Superficially, narcissistic sociopaths seem normal – they act and do things that people usually do. More so, they are friendly, cheerful, and are engaging in most occasions. For this reason, identifying and dealing with sociopaths who have a strong regard for themselves can be quite tricky. But, are you aware that there are more than one ways to know that you currently face-to-face with a narcissistic sociopath?
A General Overview
With antisocial and narcissistic personality disorders, a narcissistic sociopath can easily be distinguished as sociable and charming. To this extent, it’s confusing to know if a person is a real extrovert or a sociopath. One of the main characteristics of narcissistic sociopaths is that they are receptive to adoration and react aggressively and staunchly to criticism while craving for consistent respect and praise from other people. “They will also likely “punish” you via criticism, silence, or covert aggression of some sort, but the retaliation is less intense or prolonged than it would be if the person was at the severe end of the spectrum.” says Traci Stein Ph.D., MPH. These kinds of people are always on their feet trying their very best to prove themselves worthy of being continuously applauded and hailed, and most of the time, at the expense of others.
Outlining A Narcissistic Sociopath
Let’s agree on one thing: you will never know that you are already in the presence of a narcissistic sociopath even if it hits you in the face.
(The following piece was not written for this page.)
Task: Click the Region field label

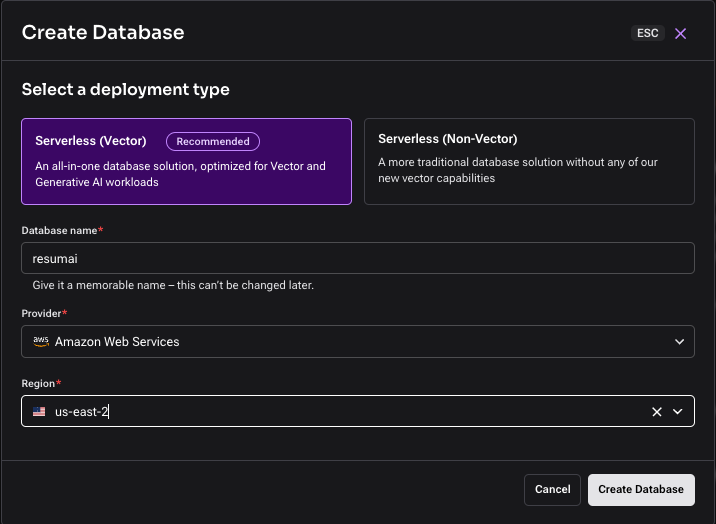Action: 40,383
It’s just really hard to unravel the truth behind a charming, confident demeanor. People who are unable to resist the enigma become victims of these predators and are usually subjected to verbal, mental, or even physical abuse.
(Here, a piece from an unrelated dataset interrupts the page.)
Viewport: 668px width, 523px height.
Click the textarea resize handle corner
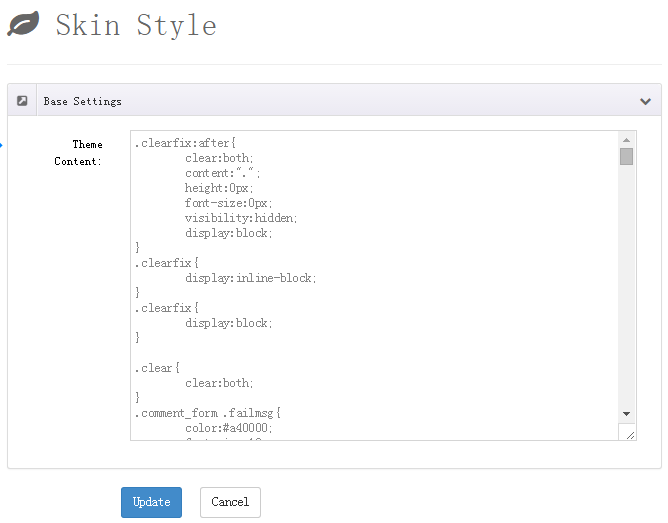click(631, 435)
While it is such an arduous task to judge someone at first encounter, there are a few signs that you can observe to profile displays of antisocial and narcissistic behaviors. What are the ways to discover and eventually handle a narcissistic sociopath?
- Sketchy Charisma
Let your gut feeling decide. If you find a person flaunting a charisma that looks sketchy or superficial, it might be because he or she is a narcissistic sociopath. One can quickly tell by the smoothness, confidence, and eagerness to present oneself in public. Because narcissistic sociopaths are full of themselves, they would always be “hogging the limelight” and is not sensitive enough to allow other person’s views or opinions to be heard or recognized. “They both can be charismatic, intelligent, charming, and successful, as well as unreliable, controlling, selfish, disingenuous, and dishonest. They share exaggerated positive self-images and a sense of entitlement,” says Darlene Lancer, JD, MFT.
- Callous Attitude
Despite an error done, narcissistic sociopaths would never take the blame and express remorse because they don’t feel guilty for doing what they’ve done even if it has negatively affected a few. Instead of uttering words of forgiveness, narcissistic sociopaths would passionately defend their behavior and actions. At work, these people will be avoidant of responsibility but will be the first people to revel in achievements even with less to no contribution.
- Amplified Ego
If anyone asks, the person who has the enormous ego is the narcissistic sociopath who has an intense sense of conceitedness. They would always brag about their assumed abilities and achievements enthusiastically even if it appeared shallow or insignificant to other people. Boasting while being arrogant about their so-called accomplishments is something that narcissistic sociopaths believe in making them superior and standing out.
- Incessant Lying
To convince people of their massive but trivial contributions to either the workplace or the community, narcissistic sociopaths would build a mountain of lies with little regard for what or who they lie about. Sometimes, their lies have gotten so relentless that it has progressed as a pathological condition wherein they would feel the urge of creating one lie on top of the other so that they would earn commendation. “Sociopaths are fast talkers. Their words are mostly, if not entirely false. But they use many, many words designed to cover their behavior. They may be a completely different person from who they say that they are,” and this is according to Bill Eddy LCSW, JD.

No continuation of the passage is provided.